あと甲子園では開会式が終わると走って退場して、バスのある駐車場まで移動しなければならないのですが、結構距離があるんです。その途中にバテて歩いていたら、高野連のおじさんにめっちゃドヤされたのは覚えています。

地元の大阪代表なのだから、タラタラやってんじゃないよ、ということだったんでしょうね。
辻内崇伸

——甲子園の土はどうされましたか?

負けた後、無意識のうちにスパイクの袋にたくさん詰めて持って帰っていました。そしたら知らない間にほとんどが家の庭に撒かれていました(笑)小さい瓶に少しだけ残してくれてはいましたけど。今もまだ実家にあるかは分かりません。

——無意識のうちに、ということはあまりその時の記憶はないのでしょうか?

そうですね。知らないうちに泣いていました。「あぁ、終わった…」という開放感とでも言うのでしょうか。平田や中田(翔・現日本ハム)もいたのに、弱小なんて言われて、結構僕らも苦労はしていたので。あとはこのチームでここまでやって来られたことへの感動もあったと思います。

でも泣いた後は意外とみんなケロっとしていました。あれだけ泣いていたのにホテルに戻ったら、どれだけはしゃぐねん!というくらい騒いでいました(笑)「明日から何しよう?」なんて話していましたよ。

——ちなみに辻内さんは部活を引退してから何を一番初めにしましたか?

まずは「あの寮から解放される!」ということでしたね。寮に戻ってからお別れパーティーをして、そこで後輩に伝統のあるユニフォームなどを渡して、その後荷造りをするのですが、それが楽しすぎました。

家に帰ってからは王将の餃子をたらふく食べに行きました。外食とかほとんどなかったですから。寮から出られるのは1週間のうち1日だけで、夕方から夜8時まで。ただ、治療がある人はそれが外出の目的になってしまいます。

——でもピッチャーだと特にケアが必要ですよね。

だから、どこの病院に行くか書き残しをして寮から出て、そこでラーメンやお菓子を食べてから帰ってくる、なんてことをしていました(笑)
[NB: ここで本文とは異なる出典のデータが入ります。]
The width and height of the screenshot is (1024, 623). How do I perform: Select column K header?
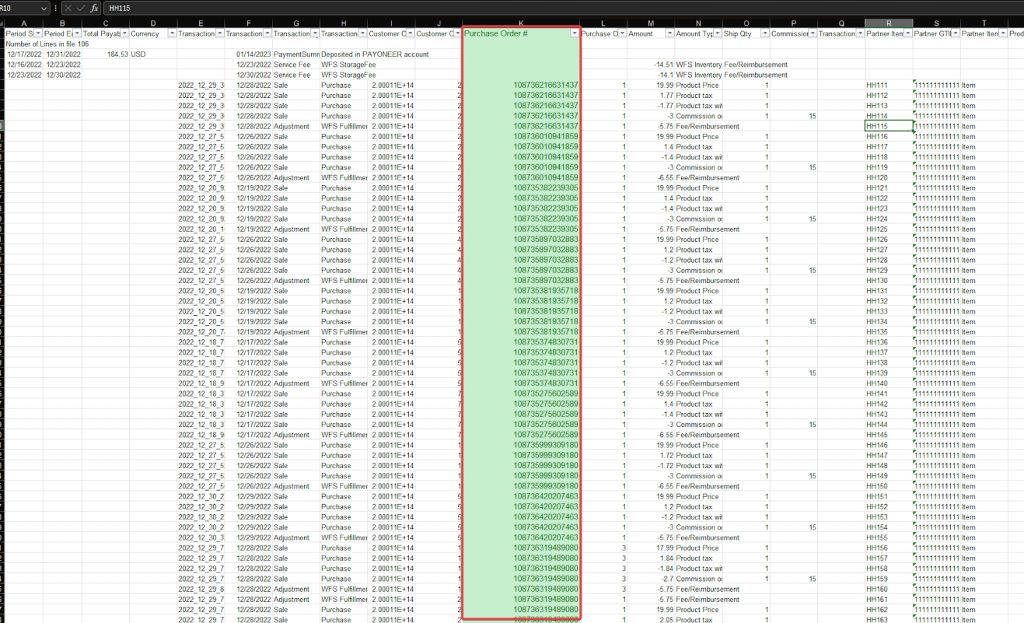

——最近、高校生に球数制限を設定するという議論もありますが、辻内さんはどのようにお考えですか?

将来を考えると投げすぎは良くないことだとは思いますが、“今”を生きている人からすれば投げておかないと後悔することもあるでしょうね。

自分は結構球数を投げてきた方だと思いますが、“今”を生きていたように思います。体への負担はだいぶ大きかったですが、投げてきたことに後悔はないです。

一方で今女子プロ野球で指導する上ではとにかく球数を投げるのではなく、強い球を考えながら投げることで数を少なく抑えるようにはしています。怪我をすると一番損をするのは本人です。そして、それが本人の納得いく形なのか、そうではないのか、というところは意識してやらせています。